2015-10-01 12:50:40.203:WARN:oejw.WebAppContext:main: Failed startup
of context
o.e.j.w.WebAppContext@234bef66{/,file:///Users/priot/pr/jetty-base/webapps/ROOT/,STARTING}{/ROOT}
java.lang.IllegalStateException: No LoginService for
org.eclipse.jetty.security.authentication.BasicAuthenticator@47db50c5
in org.eclipse.jetty.security.ConstraintSecurityHandler@5c072e3f
at
org.eclipse.jetty.security.authentication.LoginAuthenticator.setConfiguration(LoginAuthenticator.java:76)
at
org.eclipse.jetty.security.SecurityHandler.doStart(SecurityHandler.java:354)
at
org.eclipse.jetty.security.ConstraintSecurityHandler.doStart(ConstraintSecurityHandler.java:448)

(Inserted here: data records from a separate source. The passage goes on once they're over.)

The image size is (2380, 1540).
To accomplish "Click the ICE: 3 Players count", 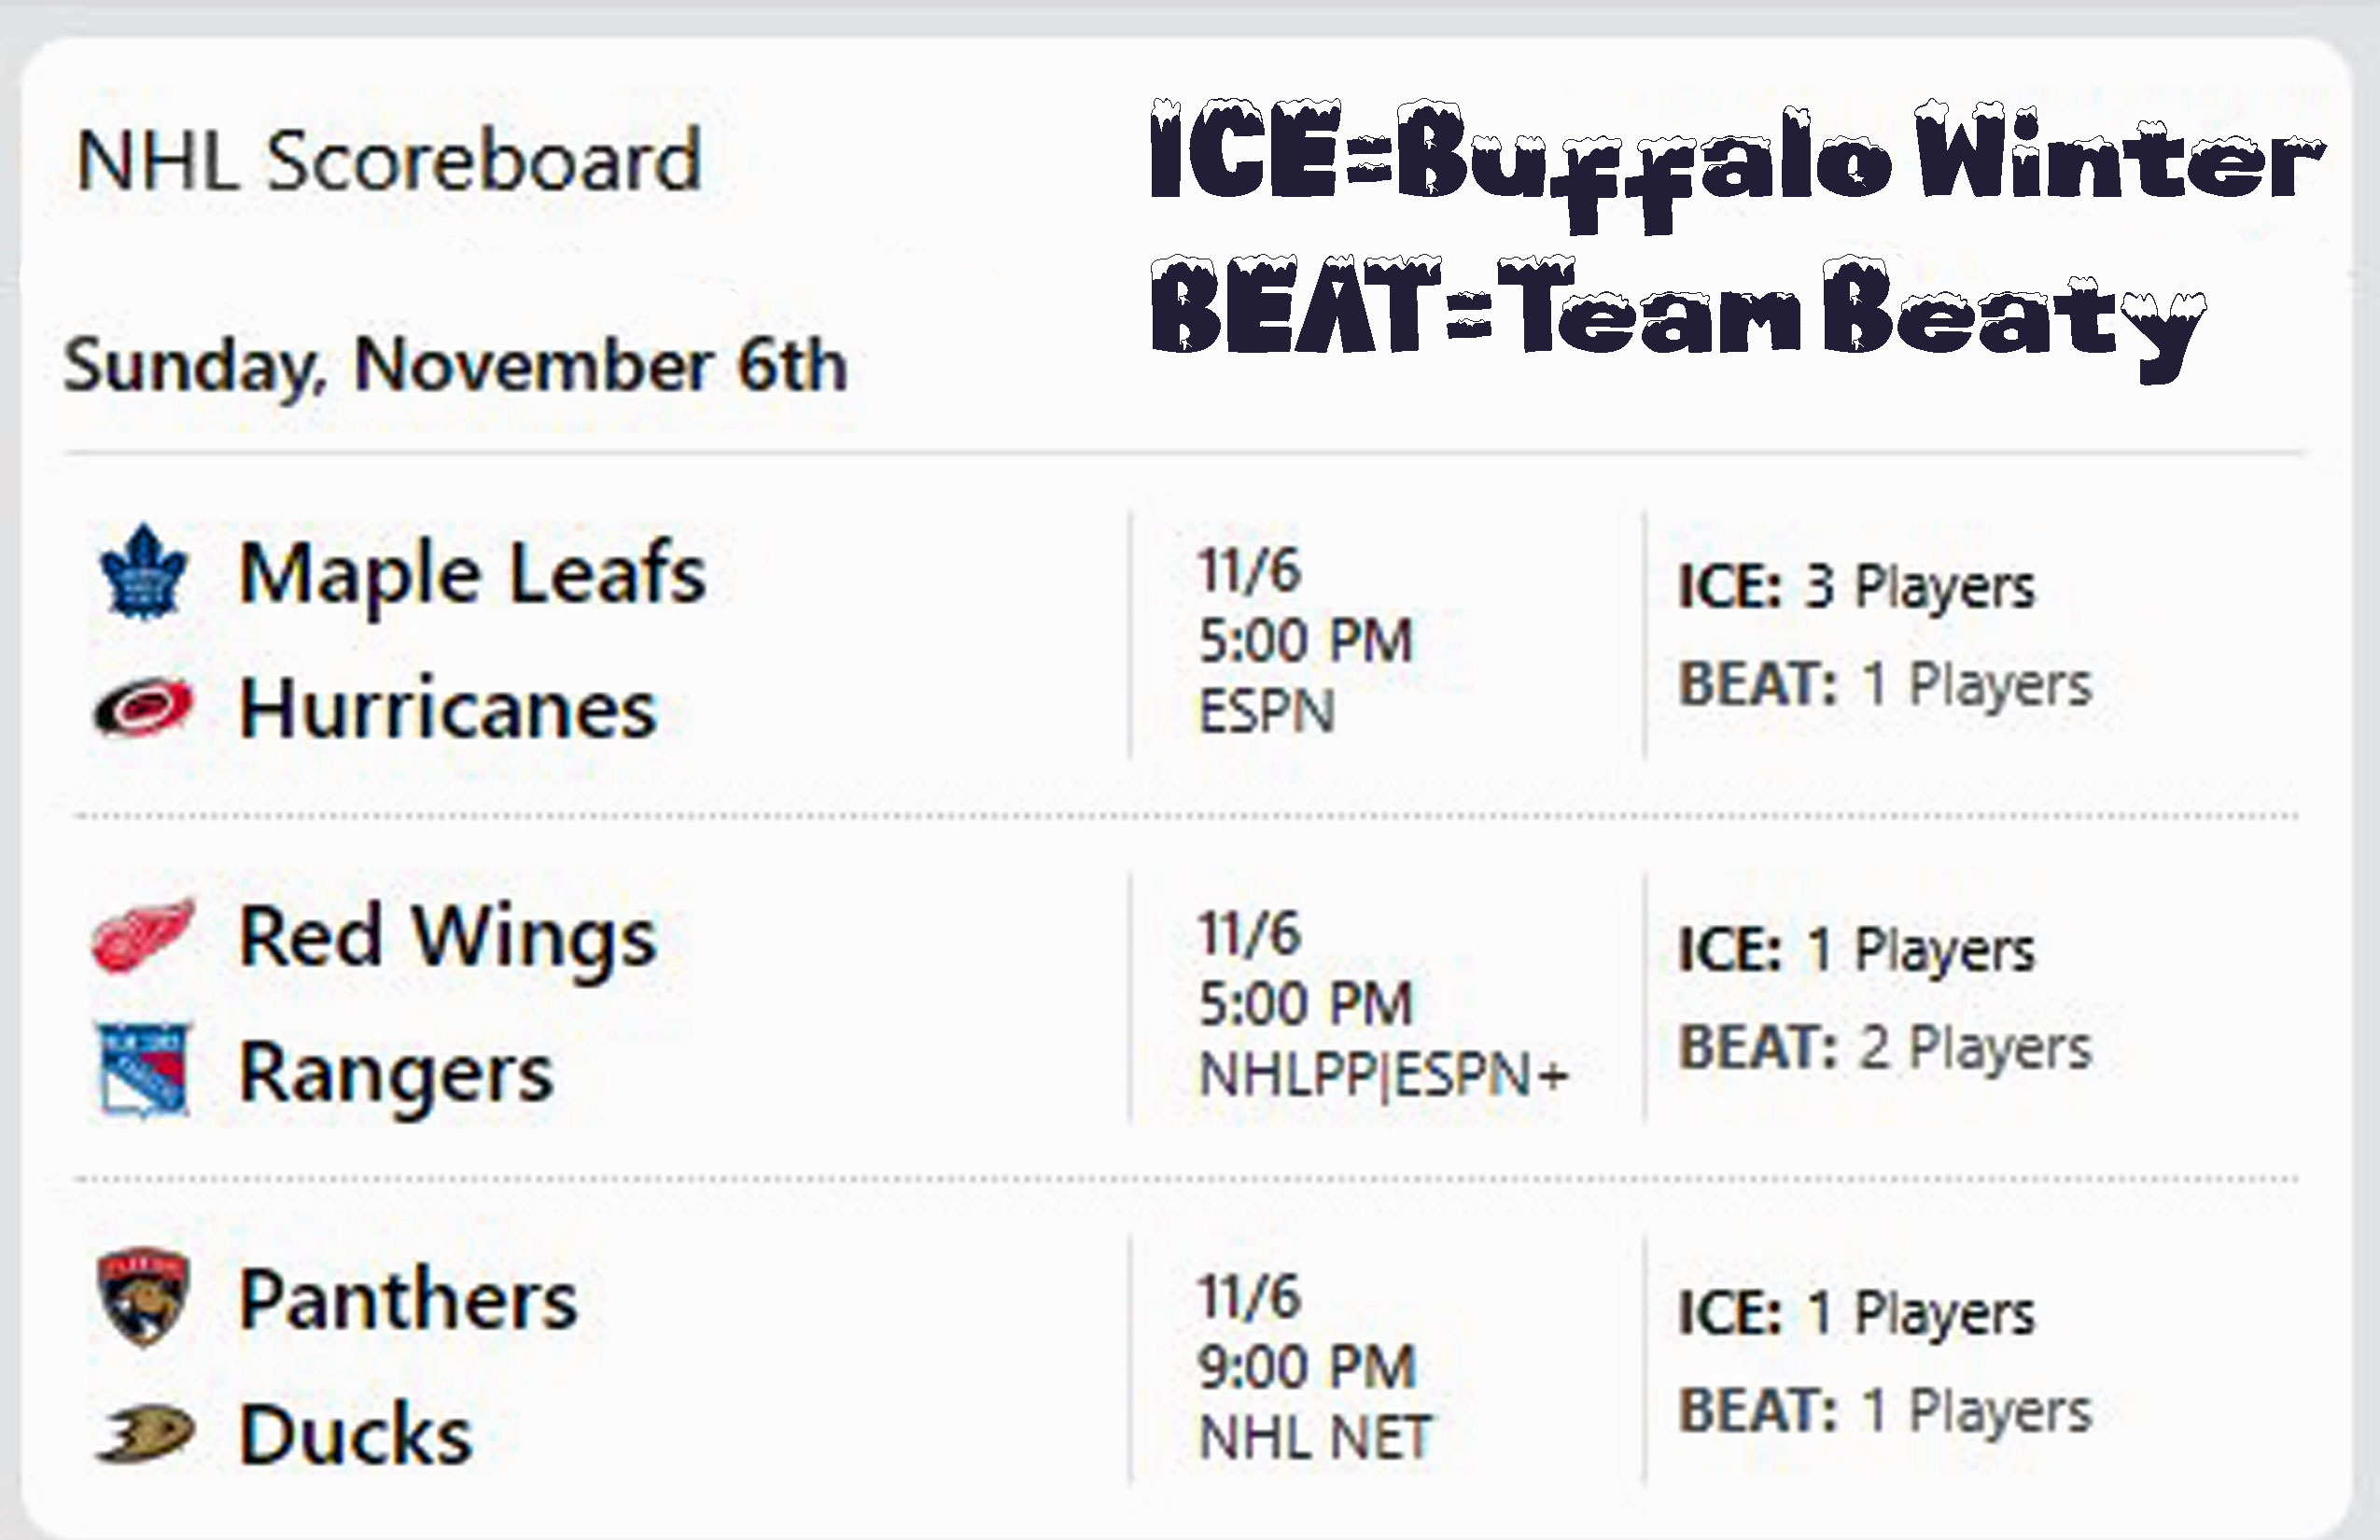I will point(1856,586).
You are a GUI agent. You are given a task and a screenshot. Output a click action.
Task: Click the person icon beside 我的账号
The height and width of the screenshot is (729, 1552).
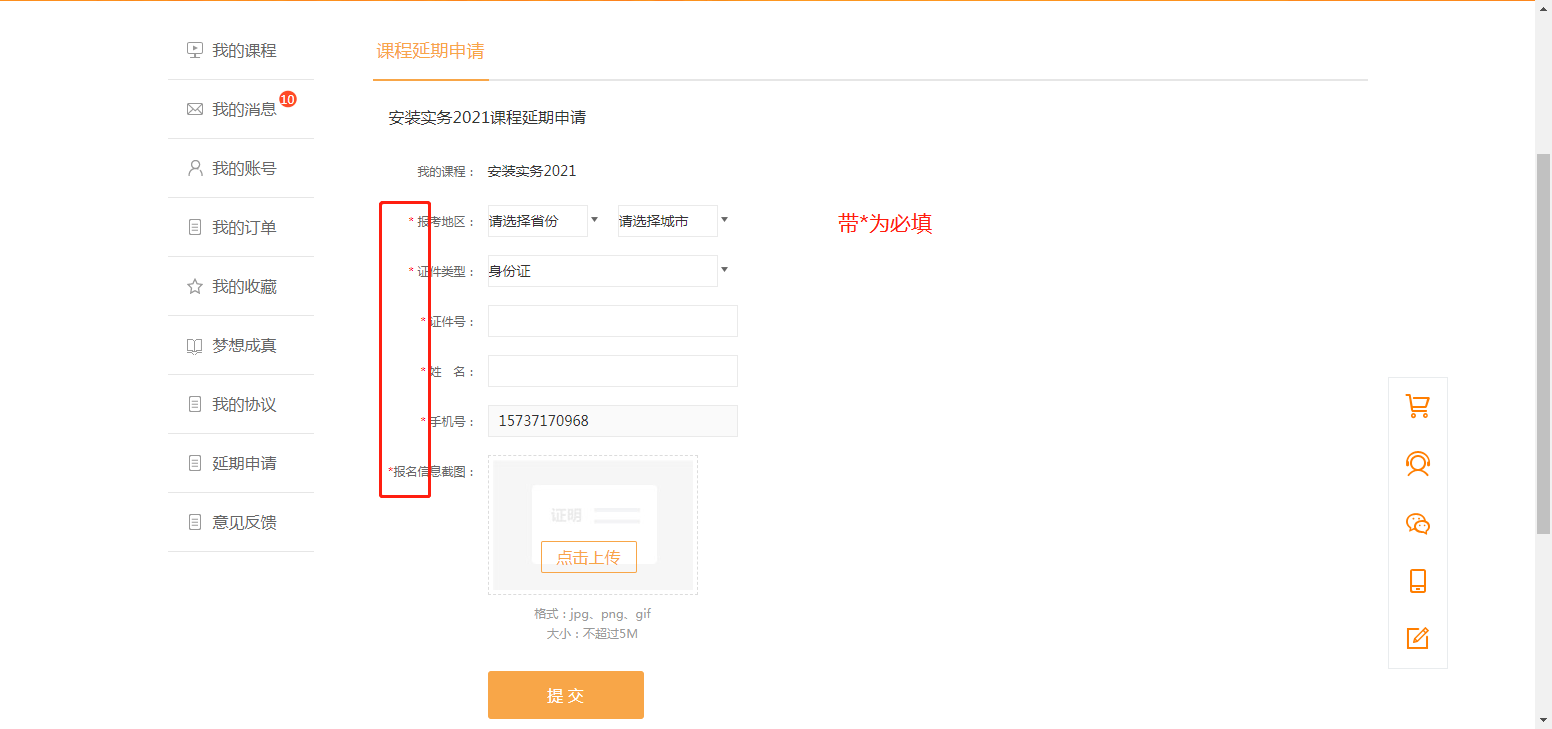pos(195,168)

So there seems to be a bug in docs or code since the HashLoginService
setup is quietly consumed but seems to have no effect.
And in case anyone is still reading, once again, is the
"jetty.demo.realm" supposed to mean anything or match anything???

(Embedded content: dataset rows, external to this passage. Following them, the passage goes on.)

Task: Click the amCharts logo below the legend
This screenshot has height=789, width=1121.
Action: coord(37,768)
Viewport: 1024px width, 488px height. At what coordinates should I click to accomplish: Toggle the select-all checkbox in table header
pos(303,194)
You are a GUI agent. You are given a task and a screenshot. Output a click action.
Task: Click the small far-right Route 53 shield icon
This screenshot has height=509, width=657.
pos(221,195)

<Property name="jetty.demo.realm" default="etc/realm.properties"/>
Thanks,
Bill
On 9/30/2015 1:29 AM, Jan Bartel wrote:
Bill,
If you use the same realm-name in the <login-config> element of
multiple webapps, they'll all share the same LoginService.

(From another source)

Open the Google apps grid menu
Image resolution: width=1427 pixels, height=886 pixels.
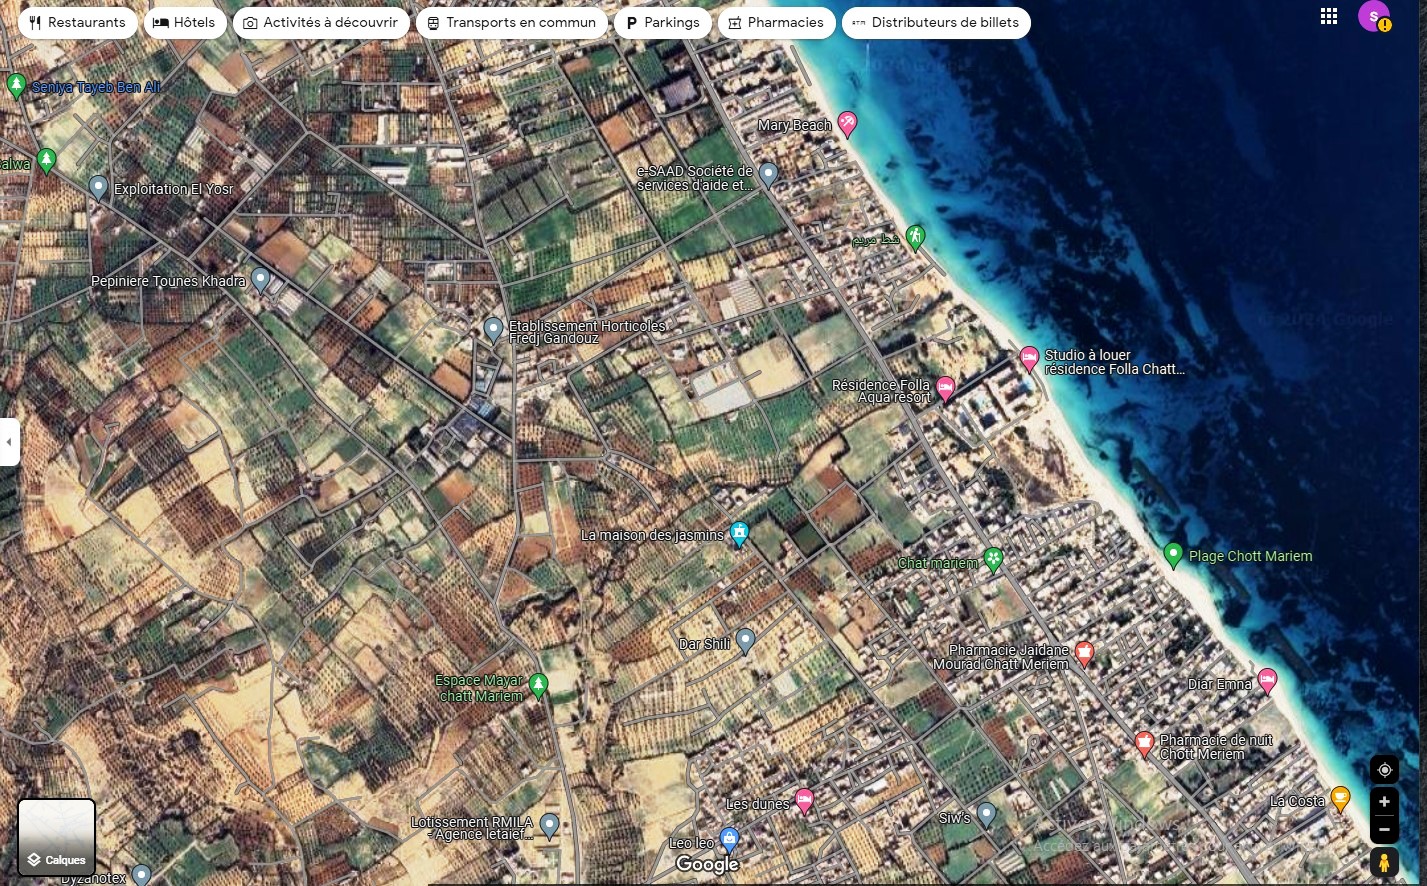coord(1328,16)

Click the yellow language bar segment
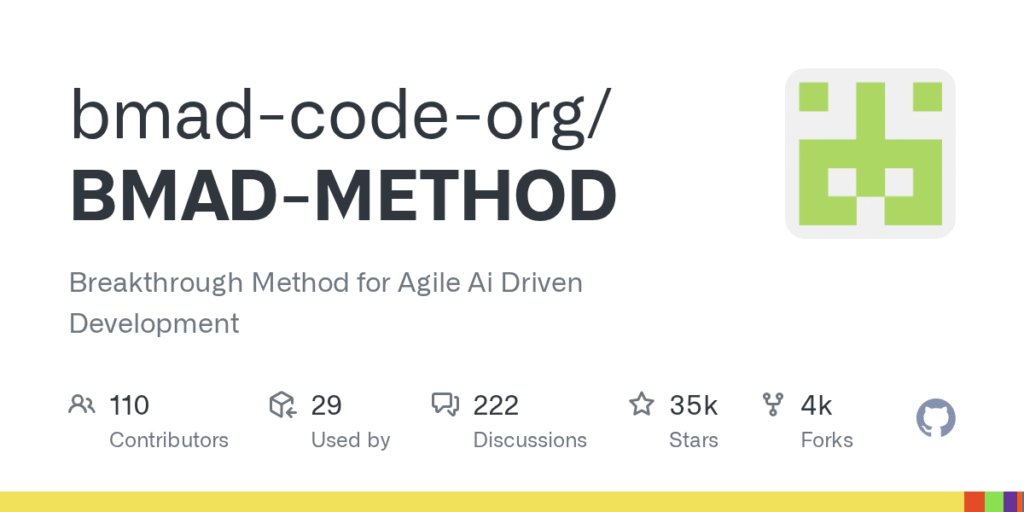[x=480, y=502]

There's also a jetty-specific feature that if the realm-name is
omitted from the <login-config> then we'll automatically select the
first LoginService that has been defined for a Server instance (eg as
an addBean() as has been shown in the doco and in the
demo-base/etc/test-realm.xml).
Jan
On 30 September 2015 at 18:10, Bill Ross <[email protected]
<mailto:[email protected]>> wrote:
Hi Jan,
So if web.xml only goes in a webapp, how can a realm defined in
one cover the contents of ROOT?
I will see how you change that text and try the result.
Thanks,
Bill
-------- Original message --------
From: Jan Bartel
Date:09/30/2015 12:46 AM (GMT-08:00)
To: JETTY user mailing list
Subject: Re: [jetty-users] JAAS questions
Hi Bill,
web.xml does not go into the ${jetty.base} directory. It can only
go into a WEB-INF directory of a webapp, such as a webapp inside
of the ${jetty.base}/webapps directory, which is the default
deploy directory.
Also, I will change the text on the Security page which mentions
jetty.xml - this is no doubt historical from before we had the
distinction between ${jetty.home} and ${jetty.base}. And no, I
do NOT recommend anyone edits ${jetty.home} - there should be
very very very few cases where this is necessary (and this isn't
one of them :)).
cheers
Jan
On 30 September 2015 at 17:35, Bill Ross <[email protected]> wrote:
Jan, there was no jetty-base etc dir before I created it to
put that file in. I thought jetty xmls were additive, but it
sounds like the base one tromped the home one. I have home
set to the distribution of my last build of the current tree.